Alt katlar üst katı da taşıyan taşlık ve avlunun yerleştiği servis
mekânlarıdır. Günlük yaşamın geçtiği bu katta kuyu, ocak, ahır ve depo
gibi kullanılan bölümler yer alır. Bu mekânları çeviren yüksek duvarlar,
evin mahremiyetini de sağlar. Taşlığı birinci kata bağlayan iç
merdivenler ara kata geçiş olanağı da verir. Ara katlar depo olarak
kullanıldığı gibi kışlık oda olarak da kullanılabilirler. Üst katta
odalar birbirine sofa ile bağlanarak sofaya açılmaktadır. Sofaya açılan
odaların her biri günlük yaşamın devam edebileceği şekilde
biçimlenmiştir.
Hadrian (Hadrianus) Kapısı: Antalya'daki tarihi
yapılardan en iyi korunmuşlarından birisidir. Bir Roma eseri olan yapı,
İ.S.130 yılında Roma İmparatoru Hadrian adına yapılmıştır. Zamanla şehir
surları kapının dış kısmını kapatmış ve kapı uzun yıllar
kullanılmamıştır. Eserin günümüze değin yıkılmadan gelebilmesinin bir
nedeni belki de budur. Sur kalıntılarının yıkılması ile kapı ortaya
çıkarılmıştır. Pamfilya'nın en güzel kapısı olarak kabul edilmektedir.

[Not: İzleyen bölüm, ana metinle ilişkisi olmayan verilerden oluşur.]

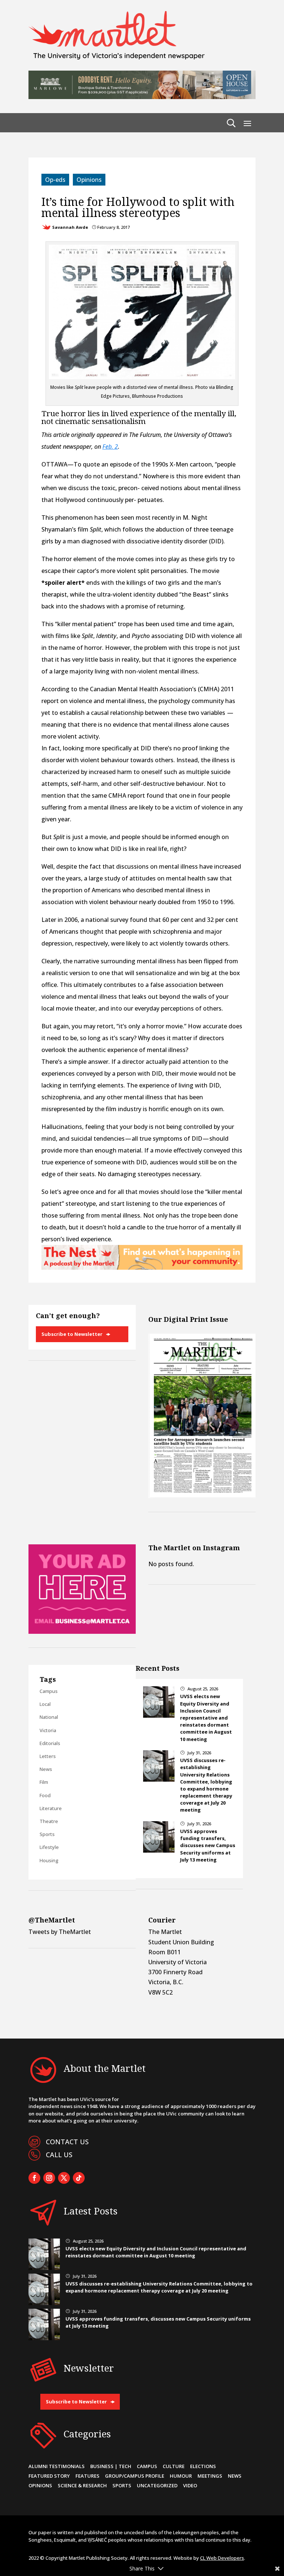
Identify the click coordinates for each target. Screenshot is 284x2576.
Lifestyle (49, 1847)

Üst kısımları kubbe şeklinde üç açıklık vardır. Sütunları hariç tamamen
beyaz mermerden yapılmıştır. Oyma ve kabartma süslemeleri çok güzeldir.
Kapının orijinali iki katlıdır.
Kapının iki tarafında, kapı ile aynı zamanda yapılmadığı bilinen iki
kule vardır. Bunlardan güneydeki Julia Sancta kulesi olarak bilinir ve
bir Hadrian devri eseridir. Süslemesiz blok taşlardan yapılmıştır.
Kuzeydekinin ise alt kısımları antik çağa ait olup üst kısmı
Selçuklu'lar zamanından kalmadır.
Kapının önünde durup birkaç saniyelik bir değerlendirme yapınız. Bir
yanda modern Antalya'nın çift sıra palmiyelerle ikiye ayrılmış Atatürk
Caddesi. Kapının arkasında ise eski Antalya, geçmişle günümüz arasında
Pamfilya'nın en güzel kapısı. Bu kapının iki yanında ise iki ayrı çağ ve
medeniyetin eseri kuleler. Çağlar ve medeniyetlerin uyum içinde birbiri
ile kaynaşması. Bu durum Antalya'nın pek çok yerinde görülebilen ilginç
bir özelliktir.
Hıdırlık Kulesi: Kara surlarının en güneydeki başlangıç
noktasında bulunan alt kısmı kare, üst kısmı silindir şeklinde olan bir
kuledir. Antik çağdan kalma bir yapı olup, içinde kare şeklinde büyük
bir kütle vardır. Kulenin yapısı son derece sağlamdır. İçyapısının
özelliği nedeni ile savunma amacıyla kullanılan ya da işaret ateşi
yakılan bir yer olduğu sanılmaktadır.
Şehzade Korkud Camii: Yapı elemanları incelendiğinde
camiinin geçmişinin İ.S. II. yüzyıla kadar uzandığı görülür. Bulgular
yapının, İ.S. V. yüzyılda mevcut antik bir tapınak üzerine Bazilika
olarak yapıldığını göstermektedir. II. Beyazid'in oğlu Sultan Korkud
tarafından cami'ye çevrilmiş ve yapıya bir minare eklenmiştir.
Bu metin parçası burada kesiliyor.